Figure 1. Scattering from di- and triblock copolyelectrolyte self-assemblies.

Neutron scattering profiles (I(q) versus wave vector q) from self-assemblies comprising oppositely charged diblock (circles) and triblock (squares) copolyelectrolytes at various polymer concentrations. The polyelectrolytes were oppositely charged functionalized forms of (a) PAGE₂₇-PEO₄₅₅-PAGE₂₇ and PEO₂₂₇-PAGE₂₆ and (b) PAGE₃₀-PEO₂₂₇-PAGE₃₀ and PEO₁₁₄-PAGE₂₇. In (a) diffraction peaks corresponding to arrangements of complex domains in a BCC lattice are illustrated for the 40% by mass gel. In (b) various power law slopes are indicated by corresponding lines. Error in the data are typically smaller than the symbols and therefore not shown in the figure.

Figure 2. Structure evolution of complexation-driven assemblies.

Diblock copolyelectrolytes assemble into star-like micelles.

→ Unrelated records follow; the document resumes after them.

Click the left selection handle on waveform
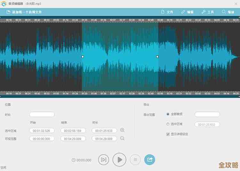click(x=83, y=57)
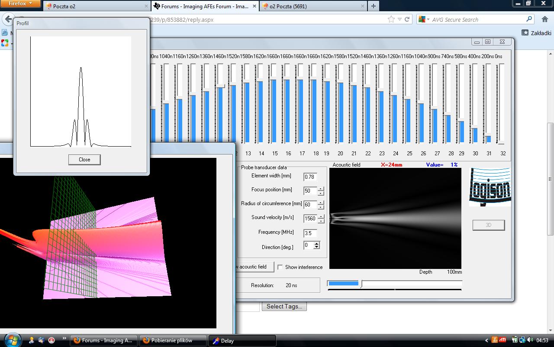Click the search magnifier in AVG search box
The image size is (554, 347).
click(x=529, y=19)
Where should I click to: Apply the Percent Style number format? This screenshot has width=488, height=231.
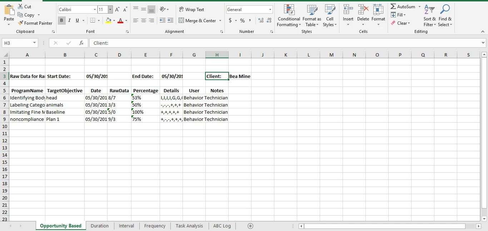(x=242, y=21)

At low polymer concentration, discrete micelles remain suspended in the solution. With increasing polymer concentration, micelles jam, thus forming viscoelastic solids, and eventually order in cubic lattice structures. Triblock copolyelectrolytes are expected to form flower-like micelles at extremely low concentrations (the expected flower-like micelle is shown in the inset), but instead form interconnected gels that phase separate from the solution. Increasing polymer concentrations leads to growth of the networks until they percolate through the solution resulting in viscoelastic solids, followed by a disorder-order transition of the PEC domains. In the corresponding jammed/percolated and ordered phases, PEC domains have very similar size and arrangements, leading to nearly identical scattering patterns.

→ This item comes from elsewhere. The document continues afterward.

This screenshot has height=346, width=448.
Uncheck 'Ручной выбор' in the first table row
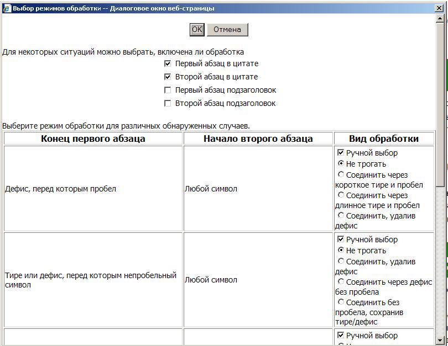click(x=340, y=152)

Figure 3. Structure of the interconnected gels.

(a) Structure factor S(q) for di- and triblock copolyelectrolyte self-assemblies at various polymer concentrations. (b) Inter-domain distance d, and (c) SR (=(d–2R_c)/R_e-e,0) for the neutral midblock as a function of polymer concentration for various triblock copolyelectrolyte gels. In (a), successive S(q) plots for different concentrations are shifted vertically by 1 unit each, and collectively by 2 units for different polymer architectures. In (b), closed and open symbols denote data obtained from neutron and X-ray scattering, respectively.

Figure 4. MD simulations reveal triblock copolyelectrolyte assembly into interconnected gels.

(a) Snapshots of the simulation box showing self-assembled structures comprising oppositely charged di- and triblock copolyelectrolytes. The polycation, polyanion and neutral blocks are depicted by red, blue and yellow coloured beads, respectively. (b) Fraction of PEC cores forming isolated flower-like micelles as a function of polymer concentration for triblock copolyelectrolyte assemblies. The fraction approaches a near zero value at φ=0.36% by mass. Insets: Snapshots of the simulation box depicting triblock copolyelectrolyte assemblies at various polymer concentrations. The polycation, polyanion and neutral blocks are depicted by red, blue and grey coloured beads, respectively.

Figure 5. Neutral block conformations from MD simulations.

(a) Distribution of the end-to-end distances of the neutral block in the interconnected triblock copolyelectrolyte gels at φ=0.36 and 3% by mass. (b) Fractions of neutral midblocks forming loops or bridges and (c) normalized end-to-end distance of the neutral midblocks forming bridges or loops as a function of polymer concentration in the interconnected gels. In (b) and (c), open symbols correspond to the corresponding data from assembly of uncharged, amphiphilic triblock copolymers.